The governor, who said he accepted responsibility for the incident, expressed frustration with the difficulties faced by governors who are referred to as the chief security officers of their states but lack the necessary authority.

“With what happened at Igangan, the people can hold me accountable for letting them down, and when I go there, I will take responsibility because those killings were completely unnecessary,” he said. Even though I continue to bear responsibility for Oyo State’s security situation, we all know that the Commissioner of Police must wait for orders from “above” before taking specific actions to benefit the local population.

“So, in terms of federal security agencies here in Oyo State, they must obtain clearance from the federal government.” We will keep doing our best. We were able to kickstart Amotekun here in the South West. Even with Amotekun, people are curious about how the killings occurred. Were they not present? However, there are several restrictions on what Amotekun can do and even the firearms they can carry.

“With what happened at Igangan, the people can hold me accountable for letting them down, and when I go there, I will take responsibility because those killings were completely unnecessary,” he said. Even though I continue to bear responsibility for Oyo State’s security situation, we all know that the Commissioner of Police must wait for orders from “above” before taking specific actions to benefit the local population.

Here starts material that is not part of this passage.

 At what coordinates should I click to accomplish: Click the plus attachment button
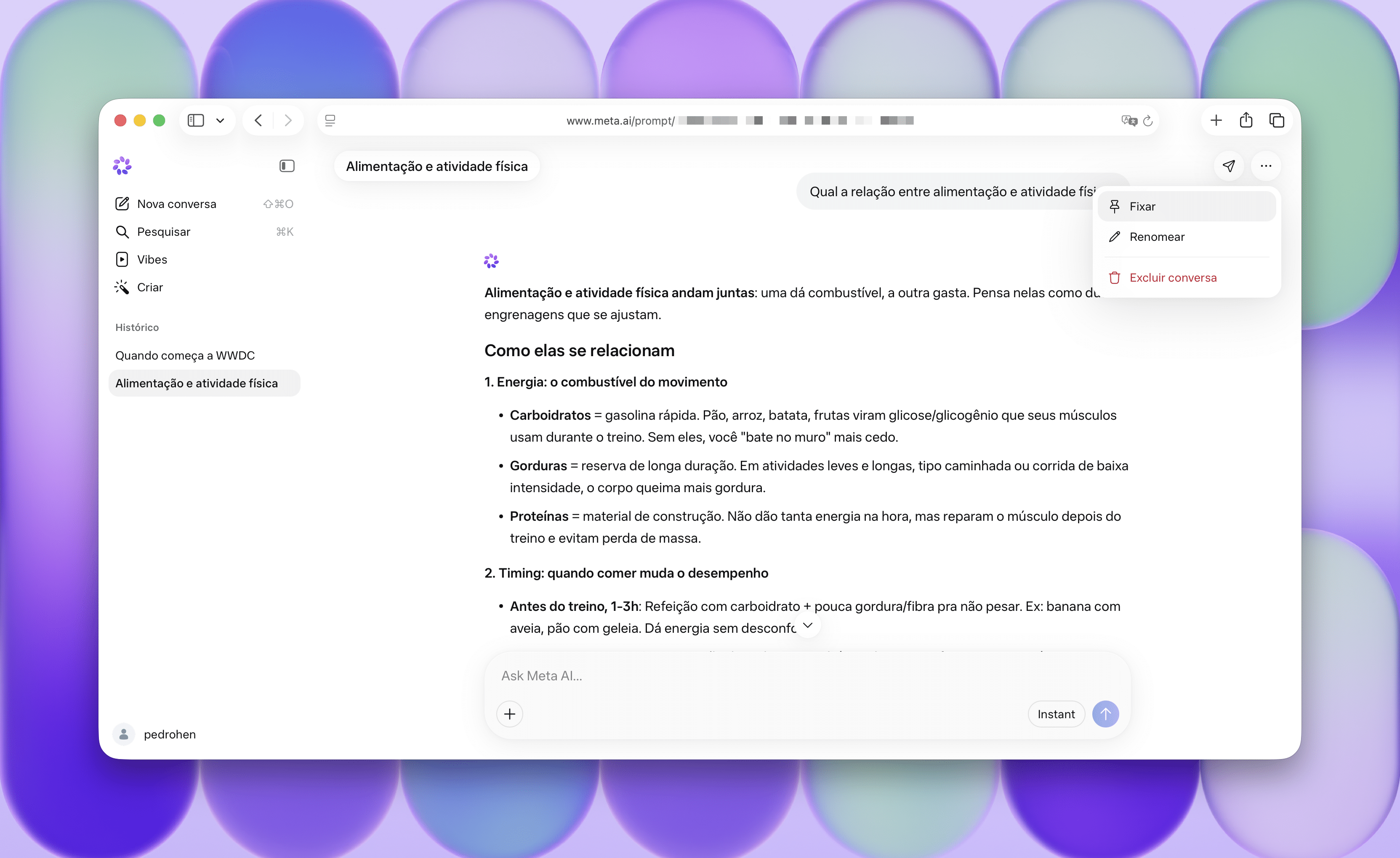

“You have Danish guns, and you’re up against people carrying AK-47s.” If it comes to investment, if we are given the go-ahead, I will also purchase AK-47s for Amotekun.”

“State policing is a sure cure for our country’s development problems.” Anyone who has worked in security at any level will tell you that policing is a local affair. The fact that members of the Western Nigeria Security Network, codenamed Amotekun, are drawn from the locality is one of the reasons for the corps’s success. They are familiar with the terrain and can thus gather necessary intelligence. They can also be held accountable by the locals because they are familiar with them.

“As a result, when state governors take over as the actual chief security officers in charge of the security personnel in their states, they will be able to respond quickly to security challenges.”

Makinde went on to say, “We are the Federal Republic of Nigeria, but our federalism exists only in name.” Political historians will tell you that what we’ve been practicing is a unitary system of government, in which more power is concentrated in the central government. Another thing our political theorists will tell you is that a unitary system of government is better suited to small countries by nature.

“Nigeria is a large country. As a result, it is simple to understand why we are experiencing developmental challenges across the board. We’re attempting to cram a square peg into a round hole. In order for true federalism to thrive, the federating units should be given more powers and autonomy. The central government acts as a coordinator of assets but does not wield as much power.”

Former Edo State governor, Prof Oserheimen Osunbor; formekr Minister of State for Agriculture, Otunba Bamidele Dada; Director General, Nigerian Institute of International Affairs (NIIA), Prof Eghosa Osaghae; President of Apex Yoruba self-determination group, Prof Banji Akintoye; and Secretary-General, Yoruba Council of Elders (YCE), Dr. Kunle Olaji attended the summit.